Overall I'm pleased with both the game itself and my progress as a player. I'm still not as quick as I'd like to be but I'm certain that's only a matter of time.
I would also like to take this opportunity to thank everyone at MAWS for their help and encouragement during this transition.
My DBMM armies have transferred easily to Field of Glory and I've enjoyed using my Mongol and Later Polish armies. I've had to adapt my style of play a touch but not too much. More importantly, I've yet to experience any of the "espirt d'escalier moments" that undermined my enjoyment of DBMM.

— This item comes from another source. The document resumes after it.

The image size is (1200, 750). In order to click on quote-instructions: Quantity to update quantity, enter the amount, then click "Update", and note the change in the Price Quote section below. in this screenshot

Anyway, last weekend I managed to play FOG in the Northern League doubles competition at Halifax without making a complete fool of myself. Graham and I ended the day with a big loss and a big win. The Halifax competition was the final part of my wargaming plan for 2010. So this feels like a good time to review my experience with Field of Glory from mystified novice to first time competition player.
What's good about FOG?
- The terrain placement system is brilliant; simple and easy to use.
- The rules are clear and straightforward; if not well indexed.
- The basic rules and concepts are easy to understand and memorise.
- It's not as difficult to play as the rulebook makes it appear.
- There is a solid logical structure in FOG without too many exceptions.
- Each of the five phases is relatively simple and self consistent.
- There isn't a lot of "chrome" to learn like weather, time of day etc.
- The battle group concept works well as does the idea of Commanders.
- Game is fluid and feels dynamic; very different from DBMM.
- Cavalry can attack, evade and manoeuvre well, and it just feels right.
- At first sight the five phase structure appears onerous and overly complex and it's important to do things in the right order. As I started to get the hang of things, I then found I was missing things through lapses in concentration.
- Complex melees can be particularly intimidating. Even a 2 against 1 seemed hard at first. The thing to do is split the dice based on opponents and factors; roll all the dice; and then tally hits given and taken by each battle group involved.
- Applying points of advantage (POA) was initially a little tricky because the effects aren't the same for shooting (2 to 6) and melee (3 to 5) and POAs don't cancel one another out in shooting but do in melee.
- As noted elsewhere the way dice are used in Field of Glory is very different from DBMM. When rolling to hit on a score of 4 or more, a 4 is as good as 6. This was a big psychological shift that you have to get used to.
- The cohesion test is king! I know it says this in the rules but disrupting your enemy is more important that removing a base. This is because the system is designed to cause cohesion to drop away sharply; it is a very slippery slope you do best to avoid.
- The rulebook is a boring read. In play the pictures, but not the examples, get in the way. There's more than a touch of the "Wargamer's Pretentious" style of prose in evidence.
- After playing DBx for more years than I care to remember I find the troop definitions overly complex. For example cavalry, average, drilled, bow swordsmen still seems long winded if not outright cumbersome.
- There's a layering of simple mechanisms in FOG that is daunting at first which then becomes a touch tedious. For example: in combat you have to work out how many dice and at what factors; roll them; work out the winners and losers; work out the factors for any cohesion tests; roll more dice; roll a final dice for risks to Commanders in combat. It gets worse if you have poor, superior or elite troops as there are quality rerolls to deal with. This "dice layering" is a major barrier to playing quickly; not insurmountable but a barrier nonetheless.
- Using the official play sheet. Unsurprisingly, it's designed as an aide memoire for experienced players but as a learner I've seen it cause more problems than it solves. The factors from all phases are lumped together and it's all too easy to apply factors in the wrong phase.
- In the early games it was hard to follow up initial breakthroughs and finish off an opponent quickly despite the fluid movement possible. It has got easier but I'm still not convinced FOG is inherently decisive.
- Get someone who's played FOG before to introduce you to the game. This will show you that the game is fun right from the start.
- Don't play large games. 800 points may be OK for doubles or experience players but 650 is far better. Smaller games are quicker and less likely to induce headaches.
- Be patient with the rules. Playing without help will be slow at first and the rules will feel a touch cumbersome. Play to learn don't play to win.
- Learn your army by playing a few games with an almost static list. Give yourself a chance to learn the strengths and weaknesses of your battle groups before trying something different.
- Play other people as soon as you can. This stops you developing bad habits and also shows you how others play the game.
- I can only echo the common advice to keep the full turn sequence to hand at all times.
- The rulebook stands up well in games but the index is very poor. Print a copy of the FOG Players' Index; it helped me to find things really quickly.
- Don't use the play sheet at first. Use the tables in the rule book or produce your own "Learners QRS" by splitting the play sheet into the separate phases. The latter uses more paper but it simplifies each phase by reducing the list of factors involved at any one time.
As to the future, I have quite a few games still to play in the remainder of 2010 including the final round of the Northern League in November. Then I have to decide what to do in 2010. Will it be Field of Glory Renaissance or will Graham and I enter the Northern League seriously and play as many rounds as possible? Exciting times.